The handshake once symbolized the transferral of authority from a god to a king. A fifteenth-century woodcut combines the musical tones “so” and “la” with Latin words to form Sola fides sufficit, suggesting good faith is conveyed through a handshake. Folklore offers an earlier, more speculative origin of the handshake: An ancient villager who chanced to meet a man he didn’t recognize reacted automatically by reaching for his dagger. The stranger did likewise, and the two spent time cautiously circling each other. If both became satisfied that the situation called for a parley instead of a fight to the death, daggers were reinserted into their sheaths, and right hands—the weapon hands—were extended as a token of goodwill. This is also offered as the reason why women, who throughout history were never the bearers of weapons, never developed the custom of the handshake.
Other customs of greeting have ancient origins: The gentlemanly practice of tipping one’s hat goes back in principle to ancient Assyrian times, when captives were required to strip naked to demonstrate subjugation to their conquerors. The
Greeks required new servants to strip from the waist up. Removing an article of clothing became a standard act of respect. Romans approached a holy shrine only after taking their sandals off. And a person of low rank removed his shoes before entering a superior’s home—a custom the Japanese have brought, somewhat modified, into modern times.

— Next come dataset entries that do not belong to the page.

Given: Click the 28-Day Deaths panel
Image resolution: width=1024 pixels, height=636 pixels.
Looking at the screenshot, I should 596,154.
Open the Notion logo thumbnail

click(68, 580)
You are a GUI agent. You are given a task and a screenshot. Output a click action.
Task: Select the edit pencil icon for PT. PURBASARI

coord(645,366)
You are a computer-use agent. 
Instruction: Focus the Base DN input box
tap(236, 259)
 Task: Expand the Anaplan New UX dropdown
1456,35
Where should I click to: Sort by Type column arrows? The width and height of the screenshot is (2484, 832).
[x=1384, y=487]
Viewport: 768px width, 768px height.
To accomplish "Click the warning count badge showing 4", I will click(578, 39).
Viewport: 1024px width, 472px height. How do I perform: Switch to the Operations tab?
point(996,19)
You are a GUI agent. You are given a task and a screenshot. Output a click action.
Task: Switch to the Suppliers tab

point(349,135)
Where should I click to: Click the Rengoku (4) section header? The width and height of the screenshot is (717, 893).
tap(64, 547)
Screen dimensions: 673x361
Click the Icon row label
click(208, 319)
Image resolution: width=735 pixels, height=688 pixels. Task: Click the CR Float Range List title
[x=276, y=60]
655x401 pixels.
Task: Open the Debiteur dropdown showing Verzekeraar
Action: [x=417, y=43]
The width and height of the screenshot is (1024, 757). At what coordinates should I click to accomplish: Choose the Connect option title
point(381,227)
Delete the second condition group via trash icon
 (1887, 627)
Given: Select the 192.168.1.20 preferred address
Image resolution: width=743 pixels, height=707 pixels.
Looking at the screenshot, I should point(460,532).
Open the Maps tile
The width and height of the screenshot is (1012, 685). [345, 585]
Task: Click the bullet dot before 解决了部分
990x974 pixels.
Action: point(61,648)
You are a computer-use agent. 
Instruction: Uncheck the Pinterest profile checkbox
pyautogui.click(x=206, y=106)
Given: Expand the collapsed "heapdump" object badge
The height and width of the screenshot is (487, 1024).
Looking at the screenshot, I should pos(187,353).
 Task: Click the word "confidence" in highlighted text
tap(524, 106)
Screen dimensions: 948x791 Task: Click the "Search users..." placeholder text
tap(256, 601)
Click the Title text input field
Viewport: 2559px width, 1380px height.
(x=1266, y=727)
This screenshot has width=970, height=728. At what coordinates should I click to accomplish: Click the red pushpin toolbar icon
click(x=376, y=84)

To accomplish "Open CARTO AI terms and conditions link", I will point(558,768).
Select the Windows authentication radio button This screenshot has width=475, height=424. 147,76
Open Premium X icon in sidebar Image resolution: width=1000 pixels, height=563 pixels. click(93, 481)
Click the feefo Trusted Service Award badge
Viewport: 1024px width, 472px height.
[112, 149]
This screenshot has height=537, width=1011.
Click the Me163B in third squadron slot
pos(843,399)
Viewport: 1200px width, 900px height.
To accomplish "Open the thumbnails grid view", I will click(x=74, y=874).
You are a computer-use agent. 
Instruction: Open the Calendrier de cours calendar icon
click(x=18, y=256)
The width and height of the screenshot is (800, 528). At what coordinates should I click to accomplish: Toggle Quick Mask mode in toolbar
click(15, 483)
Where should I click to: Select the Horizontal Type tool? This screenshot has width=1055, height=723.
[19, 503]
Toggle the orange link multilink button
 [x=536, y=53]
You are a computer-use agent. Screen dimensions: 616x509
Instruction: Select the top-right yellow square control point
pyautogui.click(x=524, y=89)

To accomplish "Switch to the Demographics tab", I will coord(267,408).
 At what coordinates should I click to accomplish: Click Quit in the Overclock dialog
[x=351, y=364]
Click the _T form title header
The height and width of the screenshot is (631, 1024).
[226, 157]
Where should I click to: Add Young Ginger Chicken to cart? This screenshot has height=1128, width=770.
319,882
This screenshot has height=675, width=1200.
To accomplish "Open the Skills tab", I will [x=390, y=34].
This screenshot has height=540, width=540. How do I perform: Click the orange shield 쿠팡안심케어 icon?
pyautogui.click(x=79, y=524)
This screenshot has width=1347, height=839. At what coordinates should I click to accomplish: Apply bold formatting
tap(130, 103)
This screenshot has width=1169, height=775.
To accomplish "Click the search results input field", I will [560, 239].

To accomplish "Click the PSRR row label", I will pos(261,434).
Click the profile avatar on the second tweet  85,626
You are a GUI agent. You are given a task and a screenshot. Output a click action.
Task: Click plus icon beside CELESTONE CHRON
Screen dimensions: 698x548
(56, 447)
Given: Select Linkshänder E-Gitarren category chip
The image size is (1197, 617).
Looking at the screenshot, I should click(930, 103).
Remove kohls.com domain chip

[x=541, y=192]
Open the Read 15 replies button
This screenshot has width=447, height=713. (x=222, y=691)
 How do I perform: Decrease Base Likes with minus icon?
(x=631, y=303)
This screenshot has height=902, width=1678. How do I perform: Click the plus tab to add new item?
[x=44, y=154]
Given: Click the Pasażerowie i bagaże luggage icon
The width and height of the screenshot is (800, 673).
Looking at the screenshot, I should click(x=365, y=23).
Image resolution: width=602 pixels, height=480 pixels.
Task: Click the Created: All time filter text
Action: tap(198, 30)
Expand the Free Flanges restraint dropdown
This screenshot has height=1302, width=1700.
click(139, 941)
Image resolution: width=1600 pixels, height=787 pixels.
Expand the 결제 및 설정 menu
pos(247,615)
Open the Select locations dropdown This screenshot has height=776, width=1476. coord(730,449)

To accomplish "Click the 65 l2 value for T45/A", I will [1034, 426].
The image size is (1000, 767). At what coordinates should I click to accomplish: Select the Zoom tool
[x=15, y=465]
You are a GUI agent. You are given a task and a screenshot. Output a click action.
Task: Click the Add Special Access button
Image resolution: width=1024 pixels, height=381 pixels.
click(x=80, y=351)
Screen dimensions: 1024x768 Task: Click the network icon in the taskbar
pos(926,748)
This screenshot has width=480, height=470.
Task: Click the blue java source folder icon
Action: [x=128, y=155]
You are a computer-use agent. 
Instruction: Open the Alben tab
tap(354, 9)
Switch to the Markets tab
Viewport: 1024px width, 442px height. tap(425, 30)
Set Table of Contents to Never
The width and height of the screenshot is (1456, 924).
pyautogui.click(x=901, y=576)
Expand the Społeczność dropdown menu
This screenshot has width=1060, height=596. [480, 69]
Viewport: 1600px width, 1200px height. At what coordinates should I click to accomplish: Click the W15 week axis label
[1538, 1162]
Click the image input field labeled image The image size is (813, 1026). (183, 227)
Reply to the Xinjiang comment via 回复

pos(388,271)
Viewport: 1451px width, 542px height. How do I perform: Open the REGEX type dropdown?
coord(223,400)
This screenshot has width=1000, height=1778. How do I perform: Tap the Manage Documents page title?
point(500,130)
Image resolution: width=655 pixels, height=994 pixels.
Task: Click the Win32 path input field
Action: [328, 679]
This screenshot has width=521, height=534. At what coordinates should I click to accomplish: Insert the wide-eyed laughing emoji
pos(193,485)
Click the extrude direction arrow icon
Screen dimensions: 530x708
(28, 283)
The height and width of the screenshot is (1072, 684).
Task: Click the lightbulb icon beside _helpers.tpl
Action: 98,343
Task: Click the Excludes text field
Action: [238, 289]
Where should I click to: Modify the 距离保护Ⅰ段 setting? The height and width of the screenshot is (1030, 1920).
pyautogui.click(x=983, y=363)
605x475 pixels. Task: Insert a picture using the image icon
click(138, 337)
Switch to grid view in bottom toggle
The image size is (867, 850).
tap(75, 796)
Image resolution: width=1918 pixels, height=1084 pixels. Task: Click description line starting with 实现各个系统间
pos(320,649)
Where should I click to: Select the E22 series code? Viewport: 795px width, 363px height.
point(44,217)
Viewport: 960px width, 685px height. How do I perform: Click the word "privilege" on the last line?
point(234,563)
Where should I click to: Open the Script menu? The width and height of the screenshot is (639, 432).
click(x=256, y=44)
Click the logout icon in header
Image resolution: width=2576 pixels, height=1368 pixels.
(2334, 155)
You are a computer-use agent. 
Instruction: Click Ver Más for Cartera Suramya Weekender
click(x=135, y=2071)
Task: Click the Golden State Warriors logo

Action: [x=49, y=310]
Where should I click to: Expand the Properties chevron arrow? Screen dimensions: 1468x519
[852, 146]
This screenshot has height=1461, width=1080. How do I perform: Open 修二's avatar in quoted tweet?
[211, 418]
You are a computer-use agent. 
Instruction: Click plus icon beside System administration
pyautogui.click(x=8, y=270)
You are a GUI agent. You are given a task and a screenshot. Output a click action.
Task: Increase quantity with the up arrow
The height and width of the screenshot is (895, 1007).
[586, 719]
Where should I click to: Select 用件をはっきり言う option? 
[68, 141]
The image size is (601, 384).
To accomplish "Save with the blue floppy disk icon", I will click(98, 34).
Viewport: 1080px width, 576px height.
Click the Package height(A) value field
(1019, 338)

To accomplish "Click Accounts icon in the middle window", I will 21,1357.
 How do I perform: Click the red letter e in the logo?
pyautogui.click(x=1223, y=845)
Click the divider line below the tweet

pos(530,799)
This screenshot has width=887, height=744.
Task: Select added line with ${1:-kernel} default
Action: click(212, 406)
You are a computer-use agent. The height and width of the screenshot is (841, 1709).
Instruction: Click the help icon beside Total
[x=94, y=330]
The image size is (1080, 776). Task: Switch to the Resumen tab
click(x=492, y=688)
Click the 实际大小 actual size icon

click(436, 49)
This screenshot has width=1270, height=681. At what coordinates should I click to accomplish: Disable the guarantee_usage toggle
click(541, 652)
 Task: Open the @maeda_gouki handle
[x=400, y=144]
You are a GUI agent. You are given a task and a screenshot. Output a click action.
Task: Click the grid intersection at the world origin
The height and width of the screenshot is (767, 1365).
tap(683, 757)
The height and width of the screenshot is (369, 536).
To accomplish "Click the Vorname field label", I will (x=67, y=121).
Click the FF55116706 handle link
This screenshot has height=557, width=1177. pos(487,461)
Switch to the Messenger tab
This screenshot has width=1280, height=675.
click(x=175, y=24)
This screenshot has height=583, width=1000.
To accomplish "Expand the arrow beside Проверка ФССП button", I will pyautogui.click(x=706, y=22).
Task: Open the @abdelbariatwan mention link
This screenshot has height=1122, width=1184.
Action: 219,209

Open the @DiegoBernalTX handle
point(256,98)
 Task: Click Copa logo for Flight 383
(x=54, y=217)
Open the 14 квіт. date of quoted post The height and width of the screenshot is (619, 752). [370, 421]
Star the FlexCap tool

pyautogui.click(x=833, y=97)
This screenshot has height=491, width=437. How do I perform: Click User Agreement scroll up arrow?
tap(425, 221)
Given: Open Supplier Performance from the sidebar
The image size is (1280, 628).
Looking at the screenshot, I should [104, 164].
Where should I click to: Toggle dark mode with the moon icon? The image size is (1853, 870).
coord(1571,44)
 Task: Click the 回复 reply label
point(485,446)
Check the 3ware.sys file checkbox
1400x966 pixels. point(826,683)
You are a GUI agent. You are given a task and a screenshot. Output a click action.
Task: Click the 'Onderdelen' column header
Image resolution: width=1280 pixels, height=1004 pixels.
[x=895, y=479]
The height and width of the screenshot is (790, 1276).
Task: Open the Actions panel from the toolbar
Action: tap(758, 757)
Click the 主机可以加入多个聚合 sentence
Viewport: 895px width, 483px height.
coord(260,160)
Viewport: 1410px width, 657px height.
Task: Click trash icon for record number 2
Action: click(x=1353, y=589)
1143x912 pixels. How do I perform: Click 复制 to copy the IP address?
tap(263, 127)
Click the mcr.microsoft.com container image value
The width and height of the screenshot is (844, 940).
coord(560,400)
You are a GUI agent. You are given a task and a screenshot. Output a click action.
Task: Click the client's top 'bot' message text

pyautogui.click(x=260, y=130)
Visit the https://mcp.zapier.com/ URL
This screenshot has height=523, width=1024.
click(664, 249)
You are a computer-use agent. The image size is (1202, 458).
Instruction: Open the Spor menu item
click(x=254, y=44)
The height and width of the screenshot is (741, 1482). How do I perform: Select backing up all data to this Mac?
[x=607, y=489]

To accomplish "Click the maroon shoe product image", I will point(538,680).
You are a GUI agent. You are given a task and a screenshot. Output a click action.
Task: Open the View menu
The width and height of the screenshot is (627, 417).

In England, women took off their gloves when presented to royalty. In fact, two other gestures, one male, one female, are remnants of acts of subjugation or respect: the bow and the curtsy; the latter was at one time a full genuflection. By the Middle Ages in Europe, the symbol of serfdom to a feudal lord was restricted to baring the head. The implicit message was the same as in earlier days: “I am your obedient servant.” So persuasive was the gesture that the Christian Church adopted it, requiring that men remove their hats on entering a church. Eventually, it became standard etiquette for a man to show respect for an equal by merely tipping his hat.